*TASK TO COMPLETE*. Show each line from the listing that includes the word "computer".
▬▬▬
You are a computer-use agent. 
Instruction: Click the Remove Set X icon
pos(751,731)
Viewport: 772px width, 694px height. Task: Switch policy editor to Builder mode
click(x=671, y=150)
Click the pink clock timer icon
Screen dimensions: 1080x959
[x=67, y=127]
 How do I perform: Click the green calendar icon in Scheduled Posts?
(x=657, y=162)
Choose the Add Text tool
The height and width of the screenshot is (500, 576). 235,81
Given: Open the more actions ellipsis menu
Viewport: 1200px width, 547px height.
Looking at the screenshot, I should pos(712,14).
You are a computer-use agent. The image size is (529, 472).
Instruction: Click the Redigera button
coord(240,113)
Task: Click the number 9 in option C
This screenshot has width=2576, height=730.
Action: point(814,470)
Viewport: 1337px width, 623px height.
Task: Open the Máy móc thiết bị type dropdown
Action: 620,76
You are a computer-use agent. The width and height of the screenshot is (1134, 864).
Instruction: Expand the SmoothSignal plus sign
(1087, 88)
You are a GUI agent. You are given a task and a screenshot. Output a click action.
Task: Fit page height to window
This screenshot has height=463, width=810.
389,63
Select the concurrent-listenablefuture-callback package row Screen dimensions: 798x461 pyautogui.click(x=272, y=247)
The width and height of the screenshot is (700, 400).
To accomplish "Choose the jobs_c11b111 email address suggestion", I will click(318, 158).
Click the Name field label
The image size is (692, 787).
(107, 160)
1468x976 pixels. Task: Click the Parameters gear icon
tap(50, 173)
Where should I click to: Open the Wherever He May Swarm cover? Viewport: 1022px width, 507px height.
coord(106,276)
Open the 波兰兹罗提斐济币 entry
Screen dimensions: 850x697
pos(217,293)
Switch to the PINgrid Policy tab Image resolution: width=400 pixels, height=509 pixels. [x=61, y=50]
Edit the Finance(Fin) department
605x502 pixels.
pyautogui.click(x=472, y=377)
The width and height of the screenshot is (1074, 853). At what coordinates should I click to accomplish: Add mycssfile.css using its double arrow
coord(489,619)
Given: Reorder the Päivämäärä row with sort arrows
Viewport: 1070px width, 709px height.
▬▬▬
*TASK ANSWER*.
You are a computer-use agent. 
You are a computer-use agent. The image size is (529, 472).
You are a computer-use agent. The width and height of the screenshot is (1134, 864).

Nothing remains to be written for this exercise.